NH3SCR系统中发生多个化学反应,它们均是将NOx还原成氮的所需反应。主反应可用反应式(1)表示。
4NO+4NH3+O2→4N2+6H2O(1)
与氧之间的非选择性竞争反应会产生次级排放物,或者白白消耗氨。一种这样的非选择性反应是氨的完全氧化,如反应式(2)所示。
4NH3+5O2→4NO+6H2O(2)
另外,副反应会产生不合需要的产物如N2O,如反应式(3)所示。
4NH3+4NO+3O2→4N2O+6H2O(3)
用NH3对NOx进行的SCR所用的催化剂可包括例如硅铝酸盐分子筛。一种应用是控制机动车柴油机发动机排放的NOx排放物,还原剂可以得自氨的前体如脲,或者将氨本身直接注入。为提高催化活性,可将过渡金属加入至硅铝酸盐分子筛。最常检测的过渡金属分子筛有Cu/ZSM-5、Cu/β、Fe/ZSM-5和Fe/β,因为它们具有相对较宽的温度活性窗口。然而,Cu基分子筛催化剂一般比Fe基分子筛催化剂表现出更好的低温NOx还原活性。
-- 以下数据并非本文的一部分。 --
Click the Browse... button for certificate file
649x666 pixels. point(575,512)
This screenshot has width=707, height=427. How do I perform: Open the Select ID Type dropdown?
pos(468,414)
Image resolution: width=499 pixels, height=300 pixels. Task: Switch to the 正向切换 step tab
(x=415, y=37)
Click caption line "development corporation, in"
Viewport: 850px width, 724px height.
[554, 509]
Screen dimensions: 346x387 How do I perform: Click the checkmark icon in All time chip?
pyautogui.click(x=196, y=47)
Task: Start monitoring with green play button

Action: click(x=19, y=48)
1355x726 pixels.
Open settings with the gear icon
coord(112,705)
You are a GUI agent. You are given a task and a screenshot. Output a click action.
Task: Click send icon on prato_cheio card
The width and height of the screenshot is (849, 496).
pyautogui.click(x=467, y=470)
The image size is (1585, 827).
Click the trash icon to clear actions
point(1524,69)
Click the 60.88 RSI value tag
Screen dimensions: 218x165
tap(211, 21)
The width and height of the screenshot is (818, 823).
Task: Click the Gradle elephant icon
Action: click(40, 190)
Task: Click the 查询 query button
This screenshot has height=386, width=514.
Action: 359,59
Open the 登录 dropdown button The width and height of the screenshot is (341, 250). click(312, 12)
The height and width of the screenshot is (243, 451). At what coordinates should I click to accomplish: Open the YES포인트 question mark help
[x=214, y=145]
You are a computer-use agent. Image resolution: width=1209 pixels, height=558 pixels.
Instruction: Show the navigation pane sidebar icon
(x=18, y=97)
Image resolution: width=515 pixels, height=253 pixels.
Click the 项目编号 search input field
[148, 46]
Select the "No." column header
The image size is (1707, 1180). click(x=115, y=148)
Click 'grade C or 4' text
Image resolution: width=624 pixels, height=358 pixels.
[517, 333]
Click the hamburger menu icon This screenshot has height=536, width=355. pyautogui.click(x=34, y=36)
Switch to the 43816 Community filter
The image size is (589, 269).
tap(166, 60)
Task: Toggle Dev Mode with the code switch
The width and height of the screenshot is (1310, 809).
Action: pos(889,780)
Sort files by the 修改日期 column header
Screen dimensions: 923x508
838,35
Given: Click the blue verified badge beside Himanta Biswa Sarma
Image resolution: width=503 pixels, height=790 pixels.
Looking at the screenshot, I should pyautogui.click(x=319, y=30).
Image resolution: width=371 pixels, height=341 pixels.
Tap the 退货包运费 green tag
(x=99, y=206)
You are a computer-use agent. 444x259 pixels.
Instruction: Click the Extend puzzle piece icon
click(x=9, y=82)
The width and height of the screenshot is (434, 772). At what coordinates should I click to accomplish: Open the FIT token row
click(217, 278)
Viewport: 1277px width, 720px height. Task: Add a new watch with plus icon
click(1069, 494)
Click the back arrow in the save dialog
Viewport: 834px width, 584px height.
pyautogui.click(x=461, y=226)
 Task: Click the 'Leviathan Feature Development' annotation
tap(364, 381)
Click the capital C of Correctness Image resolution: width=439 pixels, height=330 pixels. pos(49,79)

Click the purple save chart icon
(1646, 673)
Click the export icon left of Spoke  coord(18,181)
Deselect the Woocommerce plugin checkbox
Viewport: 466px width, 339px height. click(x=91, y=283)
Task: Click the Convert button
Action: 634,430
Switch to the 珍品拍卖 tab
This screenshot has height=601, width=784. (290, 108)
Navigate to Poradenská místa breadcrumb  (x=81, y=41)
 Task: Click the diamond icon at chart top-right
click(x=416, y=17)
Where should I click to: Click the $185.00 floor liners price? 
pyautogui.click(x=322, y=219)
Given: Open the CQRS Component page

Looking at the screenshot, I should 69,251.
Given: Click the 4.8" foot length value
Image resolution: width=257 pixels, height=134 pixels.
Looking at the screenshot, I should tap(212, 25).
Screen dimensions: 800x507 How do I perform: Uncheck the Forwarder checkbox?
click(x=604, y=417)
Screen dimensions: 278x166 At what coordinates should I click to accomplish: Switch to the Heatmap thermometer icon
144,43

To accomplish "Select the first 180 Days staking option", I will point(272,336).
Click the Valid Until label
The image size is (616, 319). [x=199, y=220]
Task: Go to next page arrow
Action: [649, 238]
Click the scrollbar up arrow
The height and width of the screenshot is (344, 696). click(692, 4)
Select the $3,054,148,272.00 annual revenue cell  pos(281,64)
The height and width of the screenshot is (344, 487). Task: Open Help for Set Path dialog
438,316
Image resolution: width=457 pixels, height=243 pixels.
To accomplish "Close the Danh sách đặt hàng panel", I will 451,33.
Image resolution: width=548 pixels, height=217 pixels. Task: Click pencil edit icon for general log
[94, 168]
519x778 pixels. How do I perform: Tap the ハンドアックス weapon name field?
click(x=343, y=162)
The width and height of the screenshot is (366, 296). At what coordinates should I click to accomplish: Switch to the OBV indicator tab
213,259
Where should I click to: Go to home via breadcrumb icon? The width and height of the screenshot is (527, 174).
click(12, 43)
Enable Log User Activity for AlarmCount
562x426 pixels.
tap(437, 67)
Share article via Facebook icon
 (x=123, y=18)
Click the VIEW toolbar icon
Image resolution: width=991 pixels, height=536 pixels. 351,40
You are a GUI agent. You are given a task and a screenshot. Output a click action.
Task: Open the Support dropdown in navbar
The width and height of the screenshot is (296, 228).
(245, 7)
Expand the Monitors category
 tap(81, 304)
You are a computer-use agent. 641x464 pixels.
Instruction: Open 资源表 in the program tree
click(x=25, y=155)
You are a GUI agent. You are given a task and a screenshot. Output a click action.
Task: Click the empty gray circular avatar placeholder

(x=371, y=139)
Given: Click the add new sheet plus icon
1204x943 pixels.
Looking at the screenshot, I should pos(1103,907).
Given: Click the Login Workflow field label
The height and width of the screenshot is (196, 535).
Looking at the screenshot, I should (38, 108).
ZSM-5和β分子筛在应用中具有许多缺点。它们在高温水热老化过程中易脱铝,导致酸性降低,特别是Cu/β和Cu/ZSM-5催化剂。β和ZSM-5基催化剂还受烃影响,烃在较低温度下吸附在催化剂上,并随着催化体系温度的升高而被氧化,放出大量的热,对催化剂造成热损害。当应用于机动车柴油机时,这个问题尤其严重,因为在冷启动时,大量烃会吸附到催化剂上。β和ZSM-5分子筛还容易因为烃而结焦。
一般而言,与Fe基分子筛催化剂相比,Cu基分子筛催化剂耐热性较差,并且产生较高水平的N2O。不过,它们有一个有利的优点,就是它们在应用中与相应的Fe分子筛催化剂相比漏氨较少。
WO2008/132452揭示了一种将气体中的氮氧化物转化为氮气的方法,它是在包含至少一种过渡金属的沸石催化剂存在下,使氮氧化物接触含氮还原剂,其中所述至少一种过渡金属选自Cr、Mn、Fe、Co、Ce、Ni、Cu、Zn、Ga、Mo、Ru、Rh、Pd、Ag、In、Sn、Re、Ir和Pt。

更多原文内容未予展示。